I wanted to double check my rationale behind what the proper output for this is, given the precedence and associativity in C.

When the function is called, it executes top down, taking no arguments.

First we have an array x of 9 elements.

Second we have a pointer p, which points to element x[1];

Third, we jump into the while loop, which is true for everytime *p++ > 5. What is evaluated first here is post incrementing the address of p++, so for the first element x[1], we have a value of 8 which is greater than 5, so p is incremented (p++ = x[2] = 7) x[2] = 7 becomes the new *p value (since it points to x[2] now) and 7 is printed.

Next we have 7 which is greater than 5, p is incremented (p++ = x[3] = 6) so 6 is printed and then we have 6 which is still greater than 5, p is incremented (p++ = x[4] = 5) so 5 is printed, we have so far {7, 6, 5} printed.

Then we evaluate the position of x[4] which is 5, which is not greater than 5, so we jump out of the while loop and ends up with the output. {7, 6, 5}.

Is my reasoning for this question correct?

Answer 1

*p++ -> post increment/pre increment operator is having high precedence level than dereference operator. First pointer p is incremented. If it is pre increment operator than p is incremented to next address and then pointer is dereferenced. But in case of post increment the pointer increment will be postponed until the pending operation on the pointer p is completed i.e. dereferencing operation.

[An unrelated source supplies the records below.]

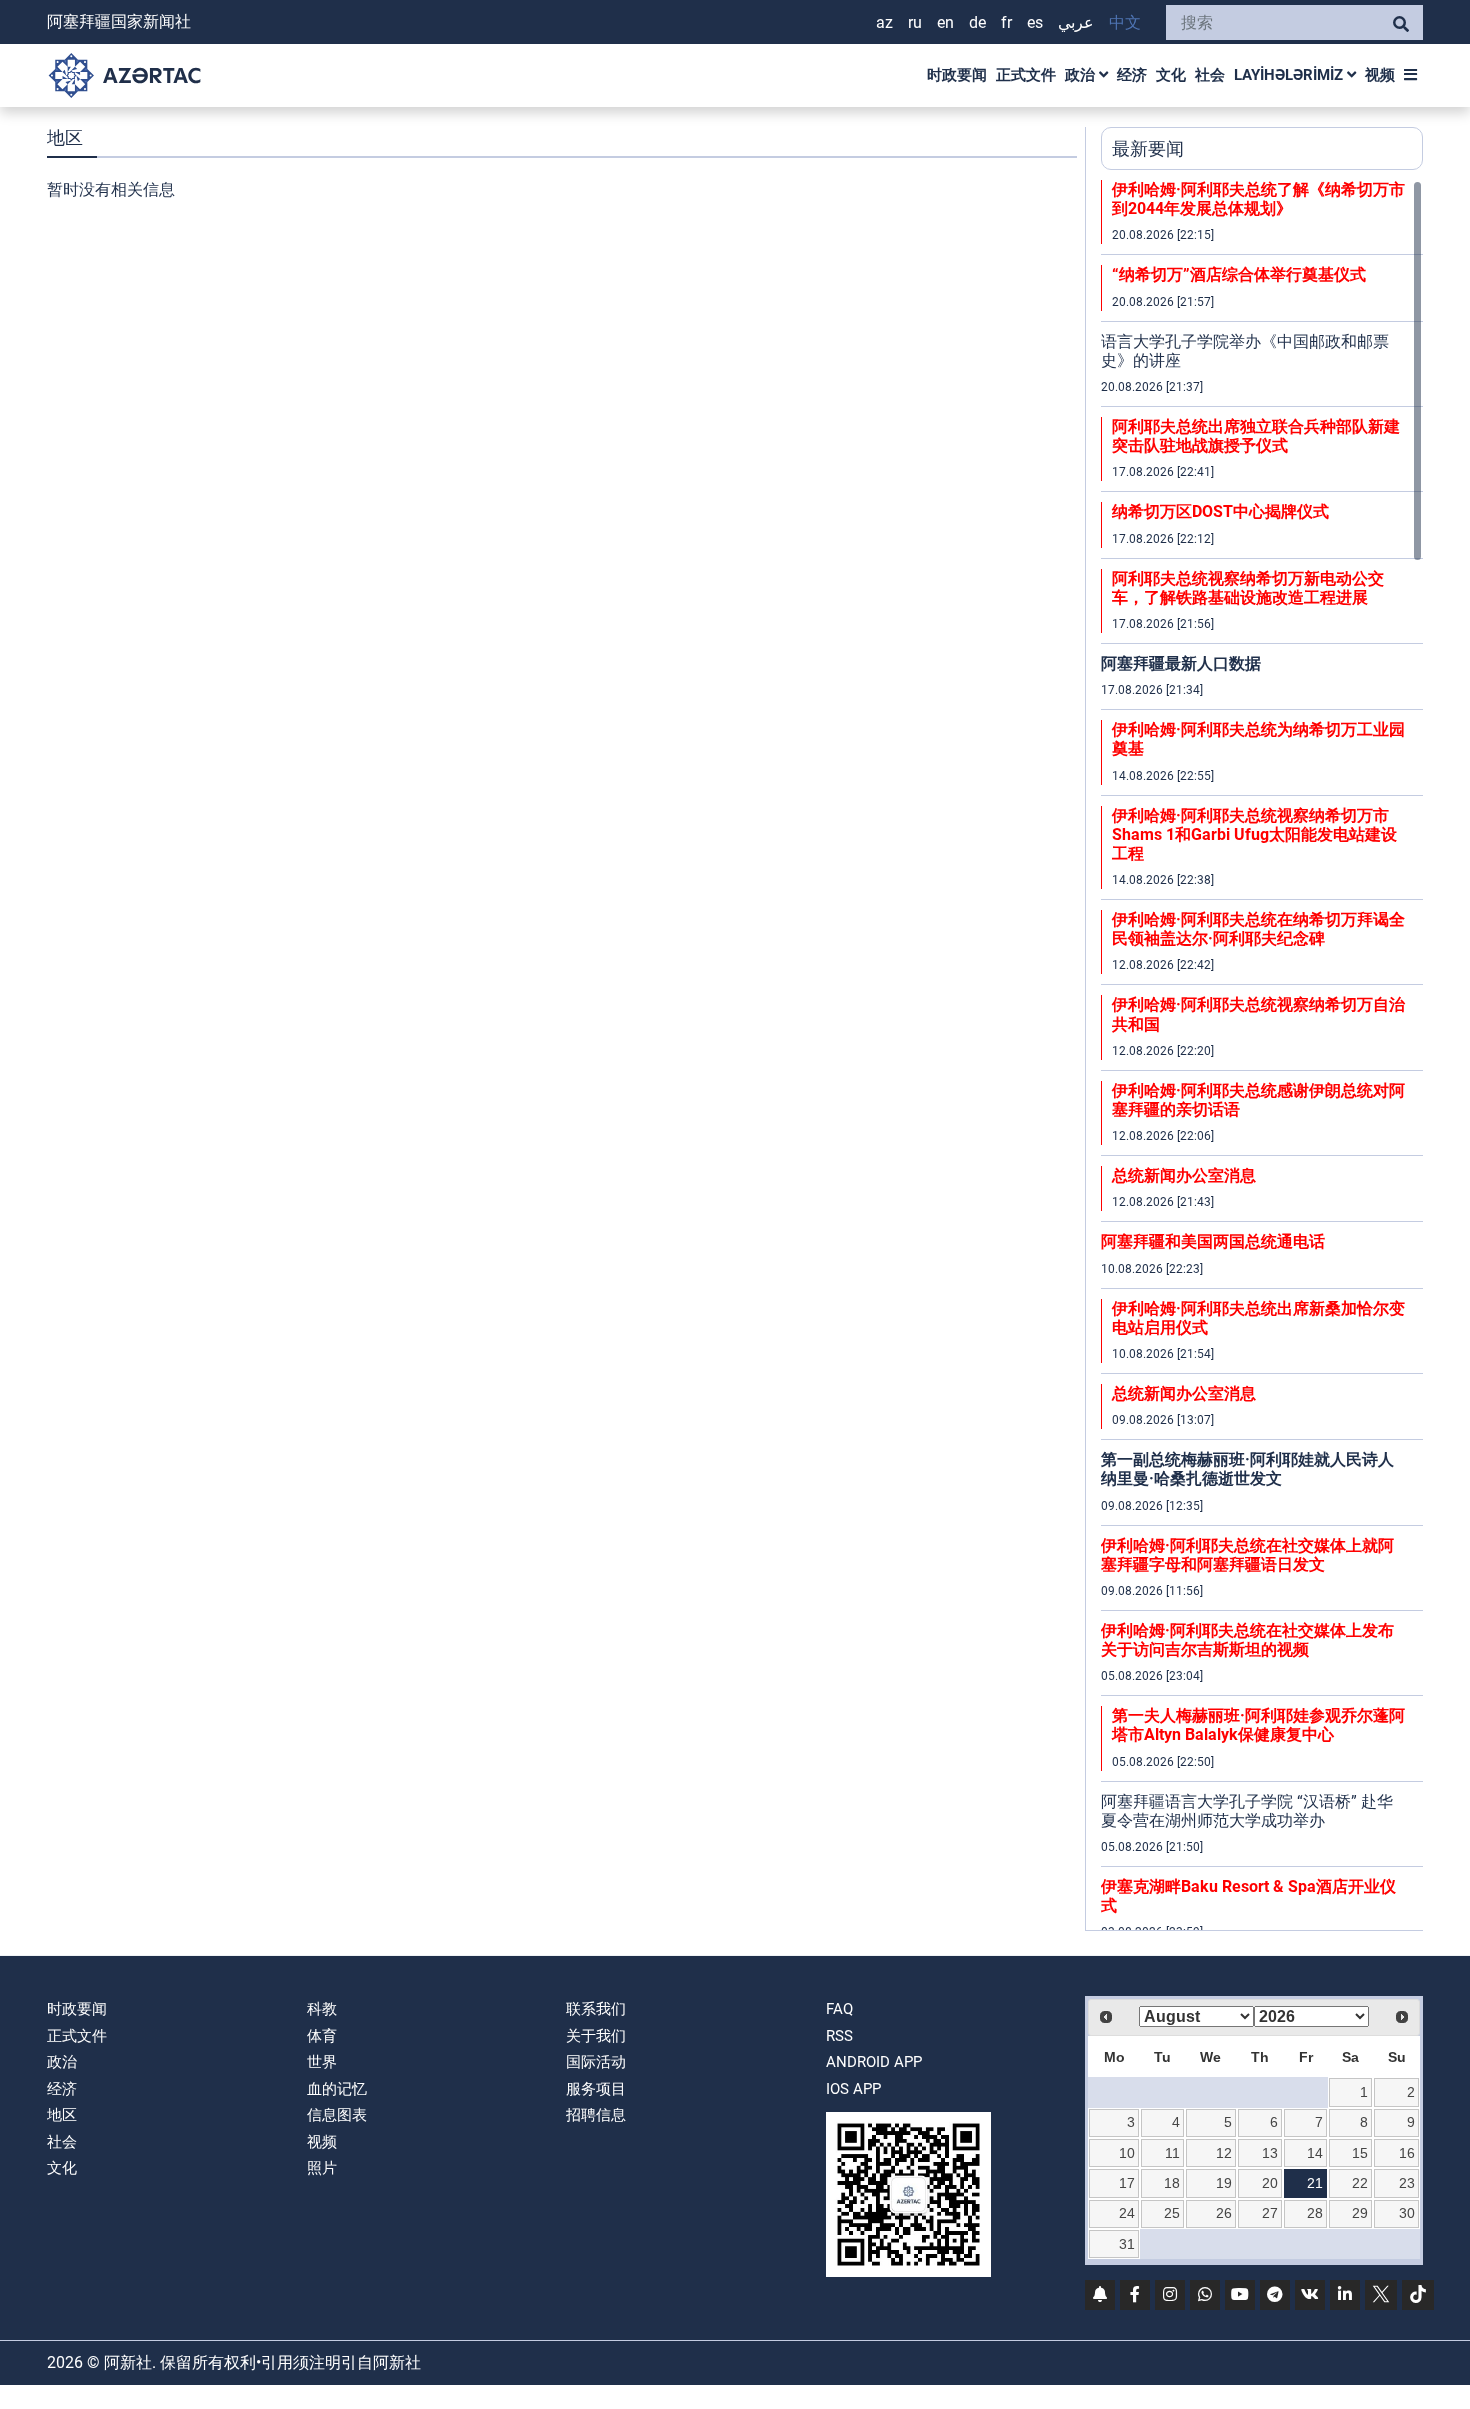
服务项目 (596, 2089)
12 (1224, 2153)
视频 (1380, 75)
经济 (1132, 75)
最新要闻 (1148, 148)
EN (945, 22)
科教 (322, 2009)
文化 (1171, 75)
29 (1360, 2213)
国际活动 (596, 2062)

Your understanding is correct.

Answer 2

Is my reasoning for this question correct?

Yes, aside from step 3.

while (*p++ >5)

*p++ > 5 retrieves the value of p: the first time a pointer to x[1] or 8. That original value of p is used to de-referenced and fetch the int 8. 8 is compared to 5.

Sometime during the above, p is incremented - before the next sequence point. C does not specify when the that happens other than the value used to de-reference was the original value of pointer p.

Answer 3

Postfix increment/decrement have high precedence, but the actual increment or decrement of the operand is delayed (to be accomplished sometime before the statement completes execution). So in the statement y = x * z++; the current value of z is used to evaluate the expression (i.e., z++ evaluates to z) and z only incremented after all else is done

Answer 4

Is my reasoning for this question correct?

Since the lines

 while (*p++ >5)
     printf ("%d ", *p);

in a more simple form is equivalent to

 while (*p >5)
 {
     p = p + 1;           // Or: p++; Or: ++p;
     printf ("%d ", *p);

 }

then yes, your reasoning is correct

If you are at beginner level I'll recommend that you avoid using pre-increment (++x) and post-increment (x++) in complex expressions. They are the cause of so many beginner mistakes. Only use them as single expressions. Keeping things simple, avoids many bugs.

Answer 5

You can imagine the while statement

while (*p++ >5)

the following way

while ( 1 )
{
    int *tmp = p;
    ++p;
    int value = *tmp;

    if ( !( value > 5 ) ) break; 
    //...
}

As you can see neither element of the array is changed.

Initially p points to x[1]. So the value of x[1] is compared with 5 while the pointer p itself moves one position right and inside the body of the loop it points to x[2] and the value of x[2] is outputted. And so on.

Take into account that the postincrement operator has higher priotity than the dereferencing operator and the value of the postincrement operator is the value of its operand before incrementing.

Consider also this simple demonstrative program.

#include <stdio.h>

int main(void) 
{
    int a[] = { 1, 2 };
    int *p = a;

    printf( "%d\n", *p++ );
    printf( "%d\n", *p );

    return 0;
}

Its output is

1
2